(Coordinate data for items)
____

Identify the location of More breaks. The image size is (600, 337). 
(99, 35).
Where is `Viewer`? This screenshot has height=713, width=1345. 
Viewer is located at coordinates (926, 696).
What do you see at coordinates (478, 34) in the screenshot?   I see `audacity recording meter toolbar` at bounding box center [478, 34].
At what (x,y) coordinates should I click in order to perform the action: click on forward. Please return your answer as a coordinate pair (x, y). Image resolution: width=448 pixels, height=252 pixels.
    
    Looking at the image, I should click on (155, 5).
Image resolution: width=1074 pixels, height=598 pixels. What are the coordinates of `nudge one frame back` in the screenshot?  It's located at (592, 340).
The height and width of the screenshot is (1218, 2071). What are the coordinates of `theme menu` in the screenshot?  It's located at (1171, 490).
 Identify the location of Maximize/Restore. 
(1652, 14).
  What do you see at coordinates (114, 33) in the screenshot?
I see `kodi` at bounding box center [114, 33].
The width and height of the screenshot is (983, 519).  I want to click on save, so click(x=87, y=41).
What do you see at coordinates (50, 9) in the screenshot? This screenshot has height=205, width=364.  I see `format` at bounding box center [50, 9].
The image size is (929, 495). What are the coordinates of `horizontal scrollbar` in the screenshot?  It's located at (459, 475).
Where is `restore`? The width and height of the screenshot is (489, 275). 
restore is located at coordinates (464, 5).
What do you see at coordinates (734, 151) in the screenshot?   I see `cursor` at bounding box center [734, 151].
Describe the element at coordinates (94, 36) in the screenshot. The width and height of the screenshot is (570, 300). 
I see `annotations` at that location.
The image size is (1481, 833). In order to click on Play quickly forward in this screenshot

____

Copy the lines word for word, starting at the line that contains "What do you see at coordinates (734, 151)" and stopping after the line that contains "at that location.".

* _Task answer_:
What do you see at coordinates (734, 151) in the screenshot?   I see `cursor` at bounding box center [734, 151].
Describe the element at coordinates (94, 36) in the screenshot. The width and height of the screenshot is (570, 300). 
I see `annotations` at that location.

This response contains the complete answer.